***** Exercise data
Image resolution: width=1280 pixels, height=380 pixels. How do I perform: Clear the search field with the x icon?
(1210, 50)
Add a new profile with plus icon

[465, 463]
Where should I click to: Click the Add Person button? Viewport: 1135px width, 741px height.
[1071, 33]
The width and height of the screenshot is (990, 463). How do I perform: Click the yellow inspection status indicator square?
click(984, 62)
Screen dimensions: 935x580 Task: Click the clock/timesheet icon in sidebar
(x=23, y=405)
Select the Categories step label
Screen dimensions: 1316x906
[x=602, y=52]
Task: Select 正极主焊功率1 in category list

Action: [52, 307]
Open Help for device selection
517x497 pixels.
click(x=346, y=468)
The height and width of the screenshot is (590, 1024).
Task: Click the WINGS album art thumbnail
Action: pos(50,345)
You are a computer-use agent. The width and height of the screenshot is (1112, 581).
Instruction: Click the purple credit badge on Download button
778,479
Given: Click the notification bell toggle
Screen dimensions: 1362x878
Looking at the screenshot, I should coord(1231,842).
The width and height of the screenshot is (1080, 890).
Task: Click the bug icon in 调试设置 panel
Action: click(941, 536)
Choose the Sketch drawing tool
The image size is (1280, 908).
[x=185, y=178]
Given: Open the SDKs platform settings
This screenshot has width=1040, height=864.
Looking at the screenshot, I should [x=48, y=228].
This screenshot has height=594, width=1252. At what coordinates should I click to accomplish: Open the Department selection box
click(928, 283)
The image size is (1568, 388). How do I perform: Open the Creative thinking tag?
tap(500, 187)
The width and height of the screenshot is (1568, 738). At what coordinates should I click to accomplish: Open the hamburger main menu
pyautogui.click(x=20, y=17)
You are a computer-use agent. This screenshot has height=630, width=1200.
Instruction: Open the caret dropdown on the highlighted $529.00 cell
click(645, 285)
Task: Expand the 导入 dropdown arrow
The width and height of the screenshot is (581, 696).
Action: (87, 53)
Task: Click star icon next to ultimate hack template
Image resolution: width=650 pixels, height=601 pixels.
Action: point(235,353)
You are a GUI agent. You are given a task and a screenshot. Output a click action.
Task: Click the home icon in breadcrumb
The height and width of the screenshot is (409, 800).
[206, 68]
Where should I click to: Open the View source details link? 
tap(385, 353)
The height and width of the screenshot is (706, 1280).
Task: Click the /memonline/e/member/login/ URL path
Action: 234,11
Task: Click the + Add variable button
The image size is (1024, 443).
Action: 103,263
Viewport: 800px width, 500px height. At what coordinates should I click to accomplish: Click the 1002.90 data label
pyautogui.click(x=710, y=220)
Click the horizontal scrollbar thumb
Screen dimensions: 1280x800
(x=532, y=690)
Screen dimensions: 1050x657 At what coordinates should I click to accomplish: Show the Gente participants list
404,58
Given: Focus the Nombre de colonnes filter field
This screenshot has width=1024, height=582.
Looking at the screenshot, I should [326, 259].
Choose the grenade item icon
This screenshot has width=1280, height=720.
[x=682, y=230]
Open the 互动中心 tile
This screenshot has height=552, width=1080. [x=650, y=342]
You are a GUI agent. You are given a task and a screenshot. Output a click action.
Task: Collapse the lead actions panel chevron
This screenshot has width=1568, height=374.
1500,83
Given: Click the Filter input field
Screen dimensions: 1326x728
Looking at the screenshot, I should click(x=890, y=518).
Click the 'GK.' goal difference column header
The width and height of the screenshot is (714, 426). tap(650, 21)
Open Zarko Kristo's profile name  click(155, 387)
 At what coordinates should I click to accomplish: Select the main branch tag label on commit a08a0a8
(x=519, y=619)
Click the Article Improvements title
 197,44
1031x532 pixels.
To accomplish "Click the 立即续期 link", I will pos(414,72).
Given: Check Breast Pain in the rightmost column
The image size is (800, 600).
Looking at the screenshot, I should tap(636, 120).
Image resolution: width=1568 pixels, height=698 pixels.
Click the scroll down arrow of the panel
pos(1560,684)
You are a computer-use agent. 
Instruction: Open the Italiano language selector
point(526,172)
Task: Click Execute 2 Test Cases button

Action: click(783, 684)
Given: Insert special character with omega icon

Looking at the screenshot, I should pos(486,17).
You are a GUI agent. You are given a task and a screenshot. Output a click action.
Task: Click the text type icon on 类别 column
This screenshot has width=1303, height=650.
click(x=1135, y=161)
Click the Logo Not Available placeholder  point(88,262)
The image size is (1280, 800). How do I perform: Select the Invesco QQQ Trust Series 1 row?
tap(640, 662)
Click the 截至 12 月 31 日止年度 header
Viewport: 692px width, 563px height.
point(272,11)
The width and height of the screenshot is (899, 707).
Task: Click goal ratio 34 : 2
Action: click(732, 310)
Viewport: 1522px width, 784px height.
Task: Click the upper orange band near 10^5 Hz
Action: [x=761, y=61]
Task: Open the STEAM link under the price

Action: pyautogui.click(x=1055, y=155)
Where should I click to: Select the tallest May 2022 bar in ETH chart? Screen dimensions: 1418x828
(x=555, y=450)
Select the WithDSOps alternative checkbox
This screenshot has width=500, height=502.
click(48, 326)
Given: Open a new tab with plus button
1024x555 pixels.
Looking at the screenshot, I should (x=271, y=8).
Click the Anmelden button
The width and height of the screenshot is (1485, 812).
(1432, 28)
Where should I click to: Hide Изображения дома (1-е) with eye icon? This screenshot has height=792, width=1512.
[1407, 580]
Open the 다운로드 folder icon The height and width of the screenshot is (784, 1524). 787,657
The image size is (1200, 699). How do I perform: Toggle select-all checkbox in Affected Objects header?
**********
### Problem to solve
An exact copy of every line above, start to finish, is required.

### Completed exercise
Image resolution: width=1280 pixels, height=380 pixels. How do I perform: Clear the search field with the x icon?
(1210, 50)
Add a new profile with plus icon

[465, 463]
Where should I click to: Click the Add Person button? Viewport: 1135px width, 741px height.
[1071, 33]
The width and height of the screenshot is (990, 463). How do I perform: Click the yellow inspection status indicator square?
click(984, 62)
Screen dimensions: 935x580 Task: Click the clock/timesheet icon in sidebar
(x=23, y=405)
Select the Categories step label
Screen dimensions: 1316x906
[x=602, y=52]
Task: Select 正极主焊功率1 in category list

Action: [52, 307]
Open Help for device selection
517x497 pixels.
click(x=346, y=468)
The height and width of the screenshot is (590, 1024).
Task: Click the WINGS album art thumbnail
Action: pos(50,345)
You are a computer-use agent. The width and height of the screenshot is (1112, 581).
Instruction: Click the purple credit badge on Download button
778,479
Given: Click the notification bell toggle
Screen dimensions: 1362x878
Looking at the screenshot, I should coord(1231,842).
The width and height of the screenshot is (1080, 890).
Task: Click the bug icon in 调试设置 panel
Action: click(941, 536)
Choose the Sketch drawing tool
The image size is (1280, 908).
[x=185, y=178]
Given: Open the SDKs platform settings
This screenshot has width=1040, height=864.
Looking at the screenshot, I should [x=48, y=228].
This screenshot has height=594, width=1252. At what coordinates should I click to accomplish: Open the Department selection box
click(928, 283)
The image size is (1568, 388). How do I perform: Open the Creative thinking tag?
tap(500, 187)
The width and height of the screenshot is (1568, 738). At what coordinates should I click to accomplish: Open the hamburger main menu
pyautogui.click(x=20, y=17)
You are a computer-use agent. This screenshot has height=630, width=1200.
Instruction: Open the caret dropdown on the highlighted $529.00 cell
click(645, 285)
Task: Expand the 导入 dropdown arrow
The width and height of the screenshot is (581, 696).
Action: (87, 53)
Task: Click star icon next to ultimate hack template
Image resolution: width=650 pixels, height=601 pixels.
Action: point(235,353)
You are a GUI agent. You are given a task and a screenshot. Output a click action.
Task: Click the home icon in breadcrumb
The height and width of the screenshot is (409, 800).
[206, 68]
Where should I click to: Open the View source details link? 
tap(385, 353)
The height and width of the screenshot is (706, 1280).
Task: Click the /memonline/e/member/login/ URL path
Action: 234,11
Task: Click the + Add variable button
The image size is (1024, 443).
Action: 103,263
Viewport: 800px width, 500px height. At what coordinates should I click to accomplish: Click the 1002.90 data label
pyautogui.click(x=710, y=220)
Click the horizontal scrollbar thumb
Screen dimensions: 1280x800
(x=532, y=690)
Screen dimensions: 1050x657 At what coordinates should I click to accomplish: Show the Gente participants list
404,58
Given: Focus the Nombre de colonnes filter field
This screenshot has width=1024, height=582.
Looking at the screenshot, I should [326, 259].
Choose the grenade item icon
This screenshot has width=1280, height=720.
[x=682, y=230]
Open the 互动中心 tile
This screenshot has height=552, width=1080. [x=650, y=342]
You are a GUI agent. You are given a task and a screenshot. Output a click action.
Task: Collapse the lead actions panel chevron
This screenshot has width=1568, height=374.
1500,83
Given: Click the Filter input field
Screen dimensions: 1326x728
Looking at the screenshot, I should click(x=890, y=518).
Click the 'GK.' goal difference column header
The width and height of the screenshot is (714, 426). tap(650, 21)
Open Zarko Kristo's profile name  click(155, 387)
 At what coordinates should I click to accomplish: Select the main branch tag label on commit a08a0a8
(x=519, y=619)
Click the Article Improvements title
 197,44
1031x532 pixels.
To accomplish "Click the 立即续期 link", I will pos(414,72).
Given: Check Breast Pain in the rightmost column
The image size is (800, 600).
Looking at the screenshot, I should tap(636, 120).
Image resolution: width=1568 pixels, height=698 pixels.
Click the scroll down arrow of the panel
pos(1560,684)
You are a computer-use agent. 
Instruction: Open the Italiano language selector
point(526,172)
Task: Click Execute 2 Test Cases button

Action: click(783, 684)
Given: Insert special character with omega icon

Looking at the screenshot, I should pos(486,17).
You are a GUI agent. You are given a task and a screenshot. Output a click action.
Task: Click the text type icon on 类别 column
This screenshot has width=1303, height=650.
click(x=1135, y=161)
Click the Logo Not Available placeholder  point(88,262)
The image size is (1280, 800). How do I perform: Select the Invesco QQQ Trust Series 1 row?
tap(640, 662)
Click the 截至 12 月 31 日止年度 header
Viewport: 692px width, 563px height.
point(272,11)
The width and height of the screenshot is (899, 707).
Task: Click goal ratio 34 : 2
Action: click(732, 310)
Viewport: 1522px width, 784px height.
Task: Click the upper orange band near 10^5 Hz
Action: [x=761, y=61]
Task: Open the STEAM link under the price

Action: pyautogui.click(x=1055, y=155)
Where should I click to: Select the tallest May 2022 bar in ETH chart? Screen dimensions: 1418x828
(x=555, y=450)
Select the WithDSOps alternative checkbox
This screenshot has width=500, height=502.
click(48, 326)
Given: Open a new tab with plus button
1024x555 pixels.
Looking at the screenshot, I should (x=271, y=8).
Click the Anmelden button
The width and height of the screenshot is (1485, 812).
(1432, 28)
Where should I click to: Hide Изображения дома (1-е) with eye icon? This screenshot has height=792, width=1512.
[1407, 580]
Open the 다운로드 folder icon The height and width of the screenshot is (784, 1524). 787,657
The image size is (1200, 699). How do I perform: Toggle select-all checkbox in Affected Objects header?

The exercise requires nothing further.